The back of the linothorax, showing the neck guard.

Detail of the side lacing.

The linothorax doesn't weigh much.  I could run around all day in it and the weight wouldn't become a problem.  That's an advantage you don't get with metal armour, and would have been a real asset to soldiers who needed to be highly mobile, as Alexander's army did.  The downside is that it wouldn't provide as much protection as metal armour.  Linen armour was obviously cheaper than metal armour and for some soldiers would have been all they could afford, but I think weight was a consideration too and it seems like some people may have chosen to use a linothorax instead of a metal breastplate.  Assuming Greek art reflects what was actually worn into battle, even Alexander the Great wore linen armour.

For some reason the cat liked to lie on top of the pteruges (that's the flappy bits at the bottom) when I put them in front of the fire to dry.  The wet glue didn't seem to bother her at all.

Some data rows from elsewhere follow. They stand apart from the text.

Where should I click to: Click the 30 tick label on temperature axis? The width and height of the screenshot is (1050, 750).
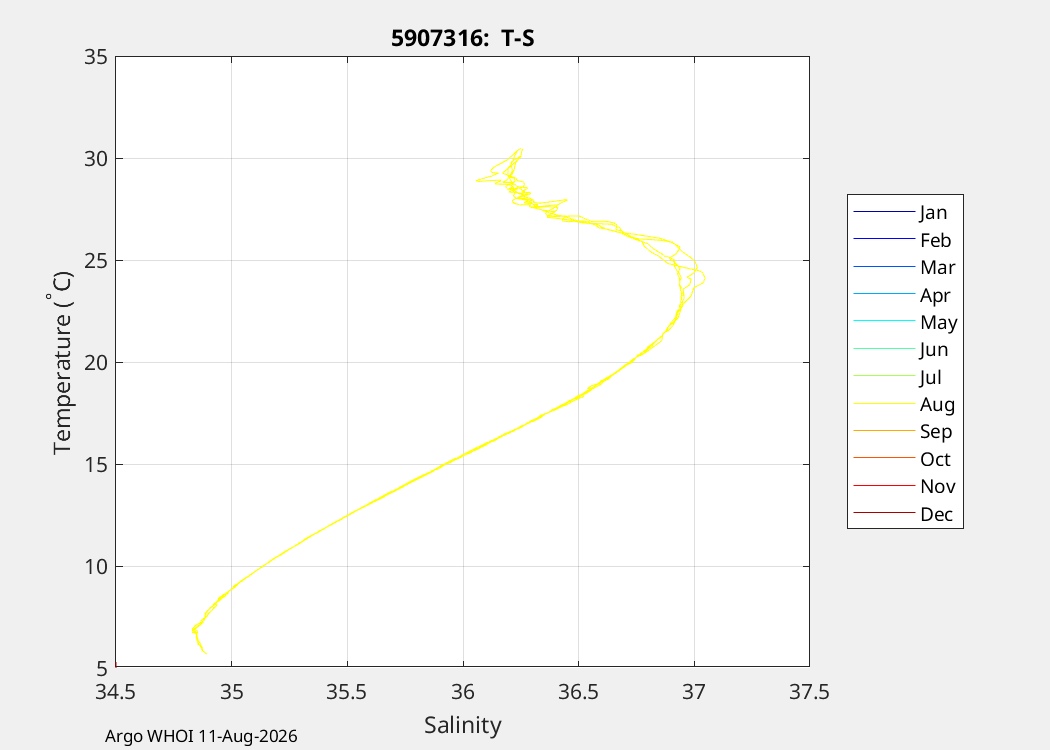coord(96,159)
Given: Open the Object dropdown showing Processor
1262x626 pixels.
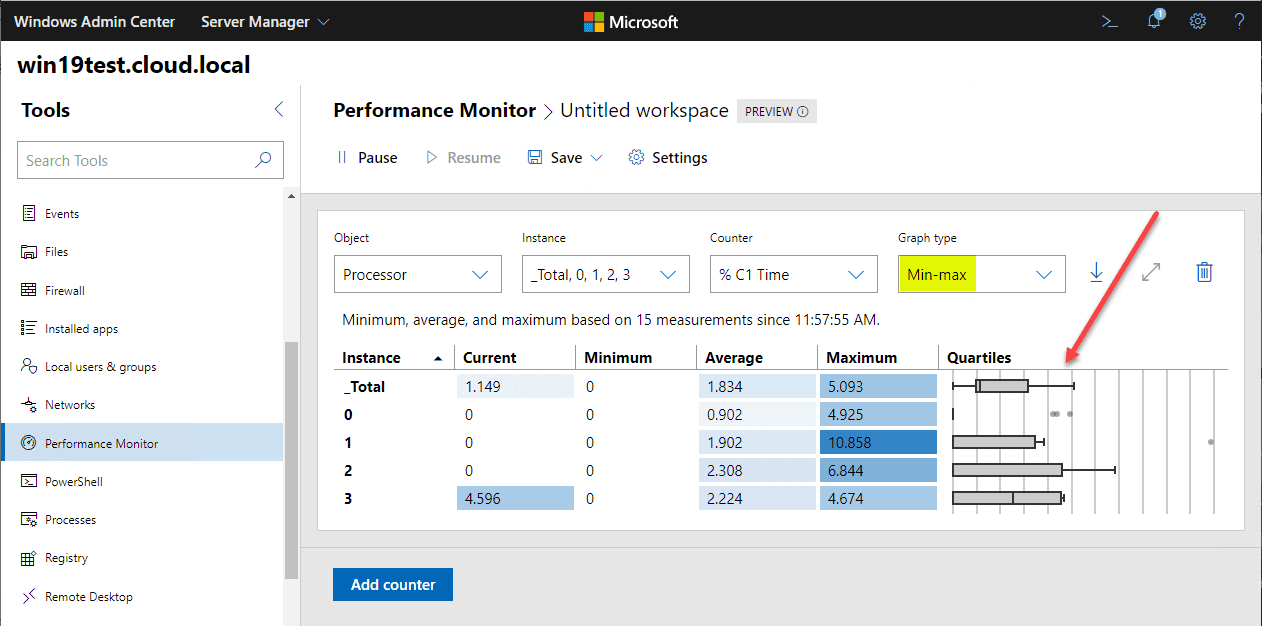Looking at the screenshot, I should (x=417, y=275).
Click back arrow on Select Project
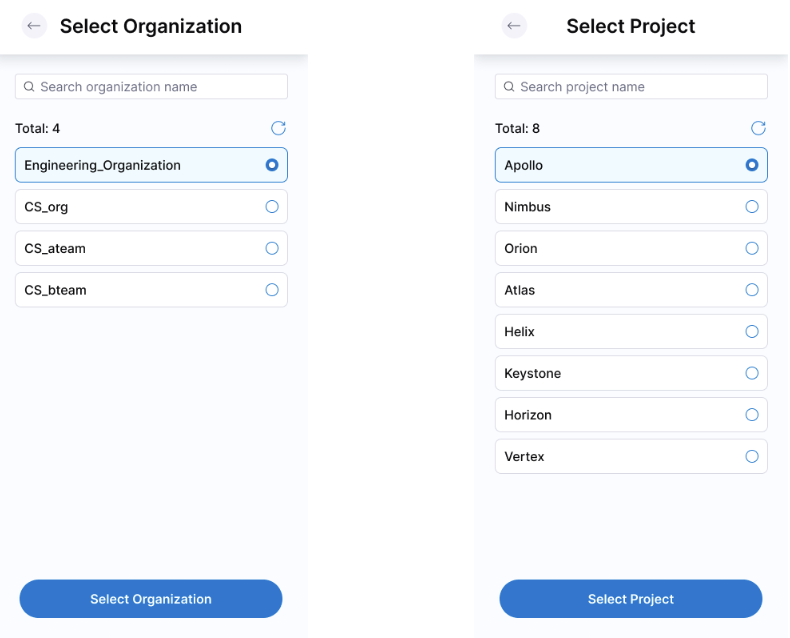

Things I have learned from this project:

  • Ideally you want a mate to help you get into your linothorax.  It does bend, but it's extremely stiff and springy, so lacing it up on your own is a bit of a challenge.
  • You'd be able to mount and dismount a horse fairly easily in this armour, and because the extra weight is minimal it shouldn't worry the horse too much.
  • The linothorax doesn't take much skill to make.  It's just a matter of cutting out the pieces and gluing them together.  Anybody could make themselves a suit of armour using this method.  They couldn't do it in a hurry though.
  • I have obviously lost weight since I made my tailor's dummy.  The linothorax fits me okay, but doesn't fit the dummy at all.  I'm glad I discovered that before I tried to drape my next project on the dummy.

In due course I'll make a couple of linen test patches and see how they go against an airgun.  Watch this space!

The Challenge: War and Peace.  Obviously, this relates to the "war" component of War and Peace.

Fabric: Approximately 10 meters of linen.

Pattern: From Reconstructing Ancient Linen Body Armor: Unraveling the Linothorax Mystery by Aldrete et al.  If you want to make a linothorax but don't have the book, the authors have kindly made patterns available online here.

Year: We have pictures of this type of armour from approximately 600BCE to 200BCE.  We also know that linen armour was used in Mycenaean times, but I'm not aware of any images from before the 6th century showing armour that looks like this.

Notions: 750 grams worth of rabbit skin glue from Gordon Harris.

How historically accurate is it?  Probably not bad.  This reconstruction is conjectural, but it does replicate what we see in the pictures using materials and processes available at the time, and it provides effective protection against the weaponry used at the time.  Aldrete and co were able to source linen that had been processed, spun, and woven by hand just like the Greeks would have used, but my linen is commercially produced. According to the book, handmade linen is slightly less resistant to arrow penetration.

Hours to complete: This is hard to estimate.  Once each layer has been glued it takes anywhere up to 24 hours to dry, and you kind of have to do each layer individually, but actually pasting a layer on only takes a couple of minutes.  Aldrete and co have calculated that making a linothorax from start to finish required somewhere around 715 man hours.  Of course it takes much less time if you buy the linen.

First worn: I tried it on quite a few times to check the fit, see how much it weighed etc.

Total cost: About $145, and it would have been nearly double that if I hadn't bought the linen on sale.